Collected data
══════════

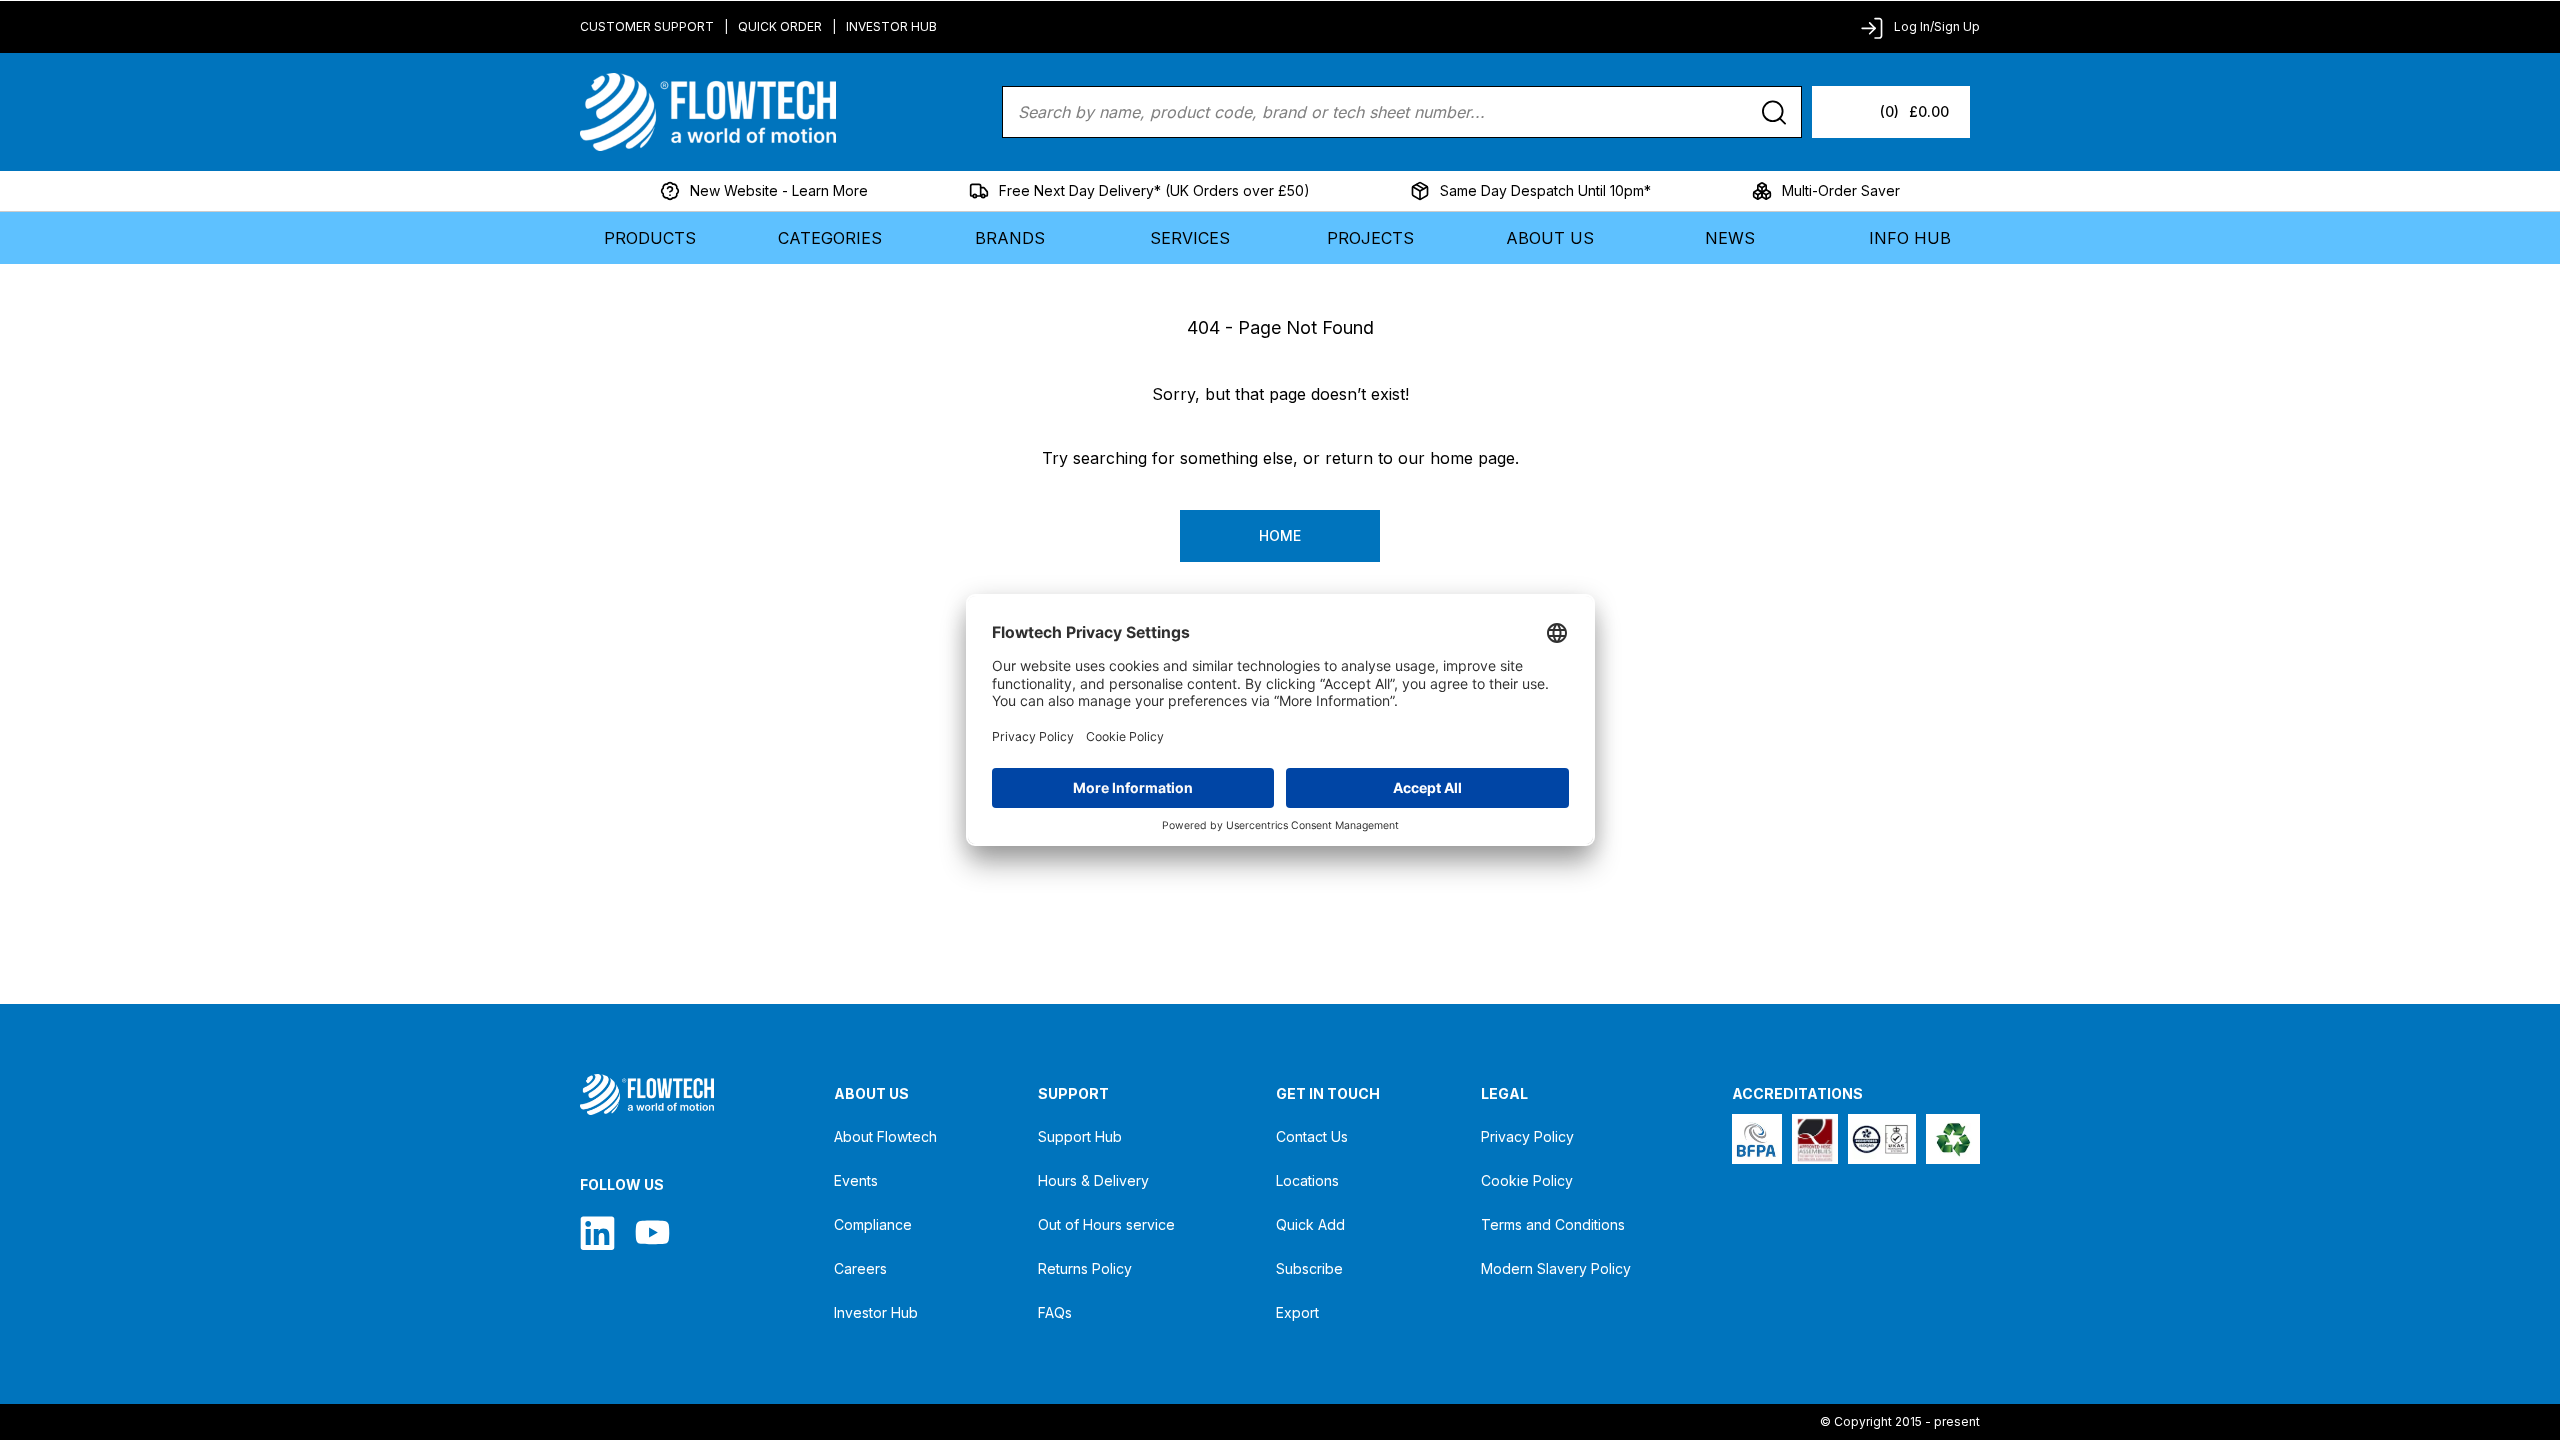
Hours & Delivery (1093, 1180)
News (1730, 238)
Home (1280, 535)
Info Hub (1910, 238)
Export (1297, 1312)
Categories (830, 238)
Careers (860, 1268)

══════════

Assignment
An exact reproduction of the data is needed, with no pictures included.

Problem solution
Hours & Delivery (1093, 1180)
News (1730, 238)
Home (1280, 535)
Info Hub (1910, 238)
Export (1297, 1312)
Categories (830, 238)
Careers (860, 1268)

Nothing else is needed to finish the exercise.